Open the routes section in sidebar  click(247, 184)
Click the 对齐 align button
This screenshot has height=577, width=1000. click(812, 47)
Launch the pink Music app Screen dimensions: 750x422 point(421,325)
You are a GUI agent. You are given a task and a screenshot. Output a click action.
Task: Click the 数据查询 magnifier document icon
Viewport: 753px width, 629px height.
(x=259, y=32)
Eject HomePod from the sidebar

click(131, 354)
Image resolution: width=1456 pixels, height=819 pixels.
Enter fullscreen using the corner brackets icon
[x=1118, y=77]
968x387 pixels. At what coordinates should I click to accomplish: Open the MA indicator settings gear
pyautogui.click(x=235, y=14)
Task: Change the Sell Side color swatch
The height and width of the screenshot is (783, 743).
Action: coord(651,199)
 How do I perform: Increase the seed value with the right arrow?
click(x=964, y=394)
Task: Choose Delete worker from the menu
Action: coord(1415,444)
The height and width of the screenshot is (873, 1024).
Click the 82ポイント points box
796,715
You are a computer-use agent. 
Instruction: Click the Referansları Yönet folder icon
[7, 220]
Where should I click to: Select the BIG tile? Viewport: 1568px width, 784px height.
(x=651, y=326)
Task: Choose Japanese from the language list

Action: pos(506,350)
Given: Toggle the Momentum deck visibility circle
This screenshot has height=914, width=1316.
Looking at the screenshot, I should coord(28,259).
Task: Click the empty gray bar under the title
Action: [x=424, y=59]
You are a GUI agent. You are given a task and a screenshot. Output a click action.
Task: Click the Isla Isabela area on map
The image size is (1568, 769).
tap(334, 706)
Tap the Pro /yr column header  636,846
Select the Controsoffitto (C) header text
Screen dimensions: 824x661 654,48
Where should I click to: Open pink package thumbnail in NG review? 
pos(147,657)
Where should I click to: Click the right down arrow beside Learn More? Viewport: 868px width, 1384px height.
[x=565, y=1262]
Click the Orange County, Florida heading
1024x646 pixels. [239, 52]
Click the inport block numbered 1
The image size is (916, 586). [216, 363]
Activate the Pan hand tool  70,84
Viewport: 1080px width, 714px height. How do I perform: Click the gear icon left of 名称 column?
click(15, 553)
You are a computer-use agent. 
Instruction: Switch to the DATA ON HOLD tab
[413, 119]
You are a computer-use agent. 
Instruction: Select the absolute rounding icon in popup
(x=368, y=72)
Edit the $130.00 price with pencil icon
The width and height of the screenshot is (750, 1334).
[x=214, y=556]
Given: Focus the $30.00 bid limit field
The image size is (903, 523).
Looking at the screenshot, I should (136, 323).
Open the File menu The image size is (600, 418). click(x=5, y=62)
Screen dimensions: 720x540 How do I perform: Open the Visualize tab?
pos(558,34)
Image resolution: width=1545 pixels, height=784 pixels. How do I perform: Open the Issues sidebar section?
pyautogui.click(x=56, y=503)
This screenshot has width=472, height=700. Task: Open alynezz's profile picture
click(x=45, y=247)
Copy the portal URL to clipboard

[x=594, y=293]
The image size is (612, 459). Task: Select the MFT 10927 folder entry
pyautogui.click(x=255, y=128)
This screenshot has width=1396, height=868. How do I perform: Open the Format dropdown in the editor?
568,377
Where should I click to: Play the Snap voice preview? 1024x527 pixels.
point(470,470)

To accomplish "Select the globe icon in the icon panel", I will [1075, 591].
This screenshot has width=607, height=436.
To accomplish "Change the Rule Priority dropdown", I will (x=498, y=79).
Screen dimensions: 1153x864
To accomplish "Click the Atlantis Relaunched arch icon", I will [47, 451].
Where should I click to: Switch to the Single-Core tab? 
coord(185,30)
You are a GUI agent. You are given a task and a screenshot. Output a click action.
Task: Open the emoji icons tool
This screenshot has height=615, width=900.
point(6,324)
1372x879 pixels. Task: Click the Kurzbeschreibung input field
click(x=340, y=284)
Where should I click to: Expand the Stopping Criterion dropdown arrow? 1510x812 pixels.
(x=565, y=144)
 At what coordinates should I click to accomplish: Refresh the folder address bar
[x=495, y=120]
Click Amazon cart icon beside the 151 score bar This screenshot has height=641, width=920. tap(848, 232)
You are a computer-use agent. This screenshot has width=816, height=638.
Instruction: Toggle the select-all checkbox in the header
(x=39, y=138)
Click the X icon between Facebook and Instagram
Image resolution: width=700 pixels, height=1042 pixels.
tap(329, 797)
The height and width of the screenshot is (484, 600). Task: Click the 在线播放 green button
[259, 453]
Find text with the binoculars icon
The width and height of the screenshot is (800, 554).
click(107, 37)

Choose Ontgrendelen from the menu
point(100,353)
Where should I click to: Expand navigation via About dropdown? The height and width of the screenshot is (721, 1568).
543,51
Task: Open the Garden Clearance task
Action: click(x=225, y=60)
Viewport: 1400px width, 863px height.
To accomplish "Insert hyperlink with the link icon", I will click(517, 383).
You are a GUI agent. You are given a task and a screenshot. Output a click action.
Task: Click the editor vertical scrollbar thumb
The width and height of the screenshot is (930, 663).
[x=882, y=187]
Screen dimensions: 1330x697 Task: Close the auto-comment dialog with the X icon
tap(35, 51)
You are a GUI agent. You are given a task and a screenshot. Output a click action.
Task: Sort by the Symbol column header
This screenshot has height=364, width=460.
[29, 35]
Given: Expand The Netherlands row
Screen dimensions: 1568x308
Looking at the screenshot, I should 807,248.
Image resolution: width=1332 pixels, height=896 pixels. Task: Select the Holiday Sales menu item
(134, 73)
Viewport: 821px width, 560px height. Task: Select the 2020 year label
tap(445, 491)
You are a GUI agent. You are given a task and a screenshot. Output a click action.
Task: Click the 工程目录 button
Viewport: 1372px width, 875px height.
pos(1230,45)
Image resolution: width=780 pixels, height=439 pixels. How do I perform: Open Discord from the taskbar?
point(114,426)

********************

#### Exercise requirements
Recast every line of the data above as a Markdown table with two columns, Row and Data line, and leave out the blank lines.

#### Exercise answer
| Row | Data line |
|---|---|
| 1 | Open the routes section in sidebar  click(247, 184) |
| 2 | Click the 对齐 align button |
| 3 | This screenshot has height=577, width=1000. click(812, 47) |
| 4 | Launch the pink Music app Screen dimensions: 750x422 point(421,325) |
| 5 | You are a GUI agent. You are given a task and a screenshot. Output a click action. |
| 6 | Task: Click the 数据查询 magnifier document icon |
| 7 | Viewport: 753px width, 629px height. |
| 8 | (x=259, y=32) |
| 9 | Eject HomePod from the sidebar |
| 10 | click(131, 354) |
| 11 | Image resolution: width=1456 pixels, height=819 pixels. |
| 12 | Enter fullscreen using the corner brackets icon |
| 13 | [x=1118, y=77] |
| 14 | 968x387 pixels. At what coordinates should I click to accomplish: Open the MA indicator settings gear |
| 15 | pyautogui.click(x=235, y=14) |
| 16 | Task: Change the Sell Side color swatch |
| 17 | The height and width of the screenshot is (783, 743). |
| 18 | Action: coord(651,199) |
| 19 |  How do I perform: Increase the seed value with the right arrow? |
| 20 | click(x=964, y=394) |
| 21 | Task: Choose Delete worker from the menu |
| 22 | Action: coord(1415,444) |
| 23 | The height and width of the screenshot is (873, 1024). |
| 24 | Click the 82ポイント points box |
| 25 | 796,715 |
| 26 | You are a computer-use agent.  |
| 27 | Instruction: Click the Referansları Yönet folder icon |
| 28 | [7, 220] |
| 29 | Where should I click to: Select the BIG tile? Viewport: 1568px width, 784px height. |
| 30 | (x=651, y=326) |
| 31 | Task: Choose Japanese from the language list |
| 32 | Action: pos(506,350) |
| 33 | Given: Toggle the Momentum deck visibility circle |
| 34 | This screenshot has height=914, width=1316. |
| 35 | Looking at the screenshot, I should coord(28,259). |
| 36 | Task: Click the empty gray bar under the title |
| 37 | Action: [x=424, y=59] |
| 38 | You are a GUI agent. You are given a task and a screenshot. Output a click action. |
| 39 | Task: Click the Isla Isabela area on map |
| 40 | The image size is (1568, 769). |
| 41 | tap(334, 706) |
| 42 | Tap the Pro /yr column header  636,846 |
| 43 | Select the Controsoffitto (C) header text |
| 44 | Screen dimensions: 824x661 654,48 |
| 45 | Where should I click to: Open pink package thumbnail in NG review?  |
| 46 | pos(147,657) |
| 47 | Where should I click to: Click the right down arrow beside Learn More? Viewport: 868px width, 1384px height. |
| 48 | [x=565, y=1262] |
| 49 | Click the Orange County, Florida heading |
| 50 | 1024x646 pixels. [239, 52] |
| 51 | Click the inport block numbered 1 |
| 52 | The image size is (916, 586). [216, 363] |
| 53 | Activate the Pan hand tool  70,84 |
| 54 | Viewport: 1080px width, 714px height. How do I perform: Click the gear icon left of 名称 column? |
| 55 | click(15, 553) |
| 56 | You are a computer-use agent.  |
| 57 | Instruction: Switch to the DATA ON HOLD tab |
| 58 | [413, 119] |
| 59 | You are a computer-use agent.  |
| 60 | Instruction: Select the absolute rounding icon in popup |
| 61 | (x=368, y=72) |
| 62 | Edit the $130.00 price with pencil icon |
| 63 | The width and height of the screenshot is (750, 1334). |
| 64 | [x=214, y=556] |
| 65 | Given: Focus the $30.00 bid limit field |
| 66 | The image size is (903, 523). |
| 67 | Looking at the screenshot, I should (136, 323). |
| 68 | Open the File menu The image size is (600, 418). click(x=5, y=62) |
| 69 | Screen dimensions: 720x540 How do I perform: Open the Visualize tab? |
| 70 | pos(558,34) |
| 71 | Image resolution: width=1545 pixels, height=784 pixels. How do I perform: Open the Issues sidebar section? |
| 72 | pyautogui.click(x=56, y=503) |
| 73 | This screenshot has width=472, height=700. Task: Open alynezz's profile picture |
| 74 | click(x=45, y=247) |
| 75 | Copy the portal URL to clipboard |
| 76 | [x=594, y=293] |
| 77 | The image size is (612, 459). Task: Select the MFT 10927 folder entry |
| 78 | pyautogui.click(x=255, y=128) |
| 79 | This screenshot has width=1396, height=868. How do I perform: Open the Format dropdown in the editor? |
| 80 | 568,377 |
| 81 | Where should I click to: Play the Snap voice preview? 1024x527 pixels. |
| 82 | point(470,470) |
| 83 | To accomplish "Select the globe icon in the icon panel", I will [1075, 591]. |
| 84 | This screenshot has width=607, height=436. |
| 85 | To accomplish "Change the Rule Priority dropdown", I will (x=498, y=79). |
| 86 | Screen dimensions: 1153x864 |
| 87 | To accomplish "Click the Atlantis Relaunched arch icon", I will [47, 451]. |
| 88 | Where should I click to: Switch to the Single-Core tab?  |
| 89 | coord(185,30) |
| 90 | You are a GUI agent. You are given a task and a screenshot. Output a click action. |
| 91 | Task: Open the emoji icons tool |
| 92 | This screenshot has height=615, width=900. |
| 93 | point(6,324) |
| 94 | 1372x879 pixels. Task: Click the Kurzbeschreibung input field |
| 95 | click(x=340, y=284) |
| 96 | Where should I click to: Expand the Stopping Criterion dropdown arrow? 1510x812 pixels. |
| 97 | (x=565, y=144) |
| 98 |  At what coordinates should I click to accomplish: Refresh the folder address bar |
| 99 | [x=495, y=120] |
| 100 | Click Amazon cart icon beside the 151 score bar This screenshot has height=641, width=920. tap(848, 232) |
| 101 | You are a computer-use agent. This screenshot has width=816, height=638. |
| 102 | Instruction: Toggle the select-all checkbox in the header |
| 103 | (x=39, y=138) |
| 104 | Click the X icon between Facebook and Instagram |
| 105 | Image resolution: width=700 pixels, height=1042 pixels. |
| 106 | tap(329, 797) |
| 107 | The height and width of the screenshot is (484, 600). Task: Click the 在线播放 green button |
| 108 | [259, 453] |
| 109 | Find text with the binoculars icon |
| 110 | The width and height of the screenshot is (800, 554). |
| 111 | click(107, 37) |
| 112 | Choose Ontgrendelen from the menu |
| 113 | point(100,353) |
| 114 | Where should I click to: Expand navigation via About dropdown? The height and width of the screenshot is (721, 1568). |
| 115 | 543,51 |
| 116 | Task: Open the Garden Clearance task |
| 117 | Action: click(x=225, y=60) |
| 118 | Viewport: 1400px width, 863px height. |
| 119 | To accomplish "Insert hyperlink with the link icon", I will click(517, 383). |
| 120 | You are a GUI agent. You are given a task and a screenshot. Output a click action. |
| 121 | Task: Click the editor vertical scrollbar thumb |
| 122 | The width and height of the screenshot is (930, 663). |
| 123 | [x=882, y=187] |
| 124 | Screen dimensions: 1330x697 Task: Close the auto-comment dialog with the X icon |
| 125 | tap(35, 51) |
| 126 | You are a GUI agent. You are given a task and a screenshot. Output a click action. |
| 127 | Task: Sort by the Symbol column header |
| 128 | This screenshot has height=364, width=460. |
| 129 | [29, 35] |
| 130 | Given: Expand The Netherlands row |
| 131 | Screen dimensions: 1568x308 |
| 132 | Looking at the screenshot, I should 807,248. |
| 133 | Image resolution: width=1332 pixels, height=896 pixels. Task: Select the Holiday Sales menu item |
| 134 | (134, 73) |
| 135 | Viewport: 821px width, 560px height. Task: Select the 2020 year label |
| 136 | tap(445, 491) |
| 137 | You are a GUI agent. You are given a task and a screenshot. Output a click action. |
| 138 | Task: Click the 工程目录 button |
| 139 | Viewport: 1372px width, 875px height. |
| 140 | pos(1230,45) |
| 141 | Image resolution: width=780 pixels, height=439 pixels. How do I perform: Open Discord from the taskbar? |
| 142 | point(114,426) |